Pendant quatre ans (2014-2017), je suis allé souvent en Hongrie, où mon épouse travaillait. Quand j'étais à Budapest, je logeais dans une belle villa fin de siècle sur la colline de Buda. Au deuxième étage il y a une bibliothèque, intacte: une pièce pas grande, avec des librairies à mur fermées par des cristaux et avec des étagères du plancher au plafond. Sur les étagères supérieures, j’avais remarqué quelques livres du propriétaire précédent de la villa, l'avocat Bela Angyan, qui est probablement décédé dans les années 1940. Naturellement dès le début je suis allé à la découverte ; les livres sont le témoignage d'un génie intellectuel très fort, et ceux qui sont restés sur les étagères concernent aussi bien la littérature que la science. Certaines éditions sont intéressantes, avec des gravures sympathiques; Schiller, Goethe et autres poètes sont présents. J'étais franchement très intrigué par quelques livres sur le spiritisme, peut-être un signe que l'Avocat Angyan appartenait à un groupe d'occultistes comme beaucoup d’autres fleuris en Europe au début des années 1900. Le poète italien D'Annunzio était connu pour avoir fréquenté les médiums, s’inspirant d’eux pour ses compositions "mystiques".

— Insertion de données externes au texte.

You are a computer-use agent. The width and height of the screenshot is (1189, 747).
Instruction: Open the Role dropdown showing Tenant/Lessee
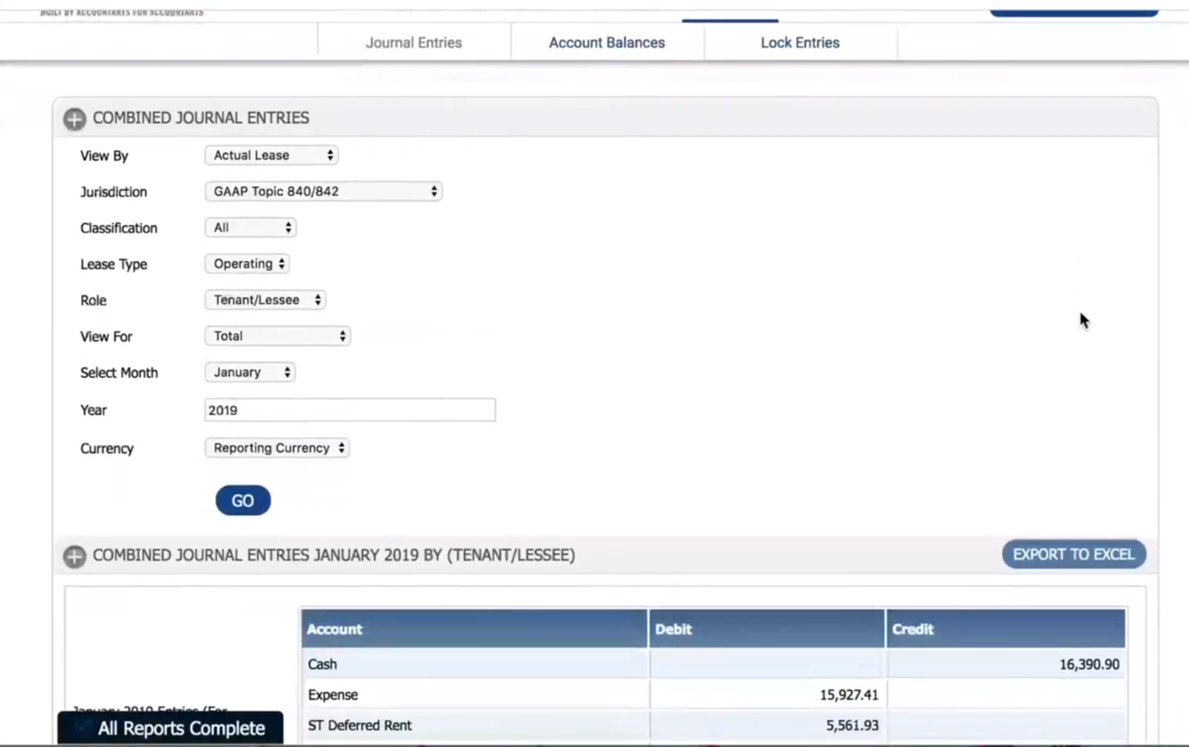(265, 300)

Je dois dire que je n'avais pas l'impression que la villa fût infestée par les esprits, même si le bâtiment a un air particulier et quelques détails sont curieux: par exemple, sur le portail d'entrée, le numéro de la villa «4» est arrangé comme le signe cabalistique de Jupiter, d’ailleurs très similaire.

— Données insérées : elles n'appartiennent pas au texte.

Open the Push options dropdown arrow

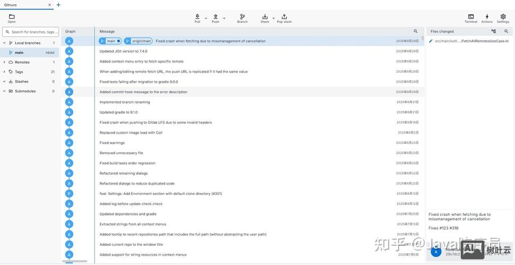point(224,18)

À mes yeux il y avait enfin une atmosphère magique, on peut dire, corroborée par les ex-libris du Dr Angyan collés au frontispice de tous ses volumes, dans la bibliothèque: un curieux demi-cercle renfermé dans un rectangle, au-dessus duquel se trouve une étagère avec deux paons sur les côtés.
Ma première impression était celle d'un coupe-feu de cheminée, au milieu duquel les initiales "AB" trônent entrelacées.

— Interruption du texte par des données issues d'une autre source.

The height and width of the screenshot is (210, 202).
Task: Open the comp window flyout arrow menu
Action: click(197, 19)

Jusqu'ici, rien de particulier. Cependant, une fois rentré en Egypte, pendant un de mes voyages à Alexandrie, je visitai - comme toujours - le petit marché des livres d’occasion. Je fus spécifiquement attiré par une banquette d’étalage comme les autres, et par un livre rouge mélangé avec mille autres.
Je devais l'acheter, je ne savais pas pourquoi. Je le pris presque les yeux fermés, le sujet m'intéressait, comme je lisais sur le frontispice: "L'Art Byzantin" de C. Bayet.
Dans le livre, il y a un bel ex-libris copte, donc je l’achetai volontiers, cela ne coûtait que quelques EGP.
Une fois à la maison je commençai à le lire ... et quelle fut ma surprise quand je constatai que l'introduction était ornée d'un dessin presque identique à l'ancien ex-libris de l’Avocat Angyan! Comment c’est possible cette coïncidence, à des milliers de kilomètres de distance, à un demi-siècle de postérité ? Évidemment il y a un appel magique et occulte ...
À toi, Avocat Bela Angyan, je dédie cet article.
Que Dieu t’accueille, en n’importe quelle dimension que tu sois, afin que l’on puisse éclairer le chemin de ceux qui sont restés ici sur la terre.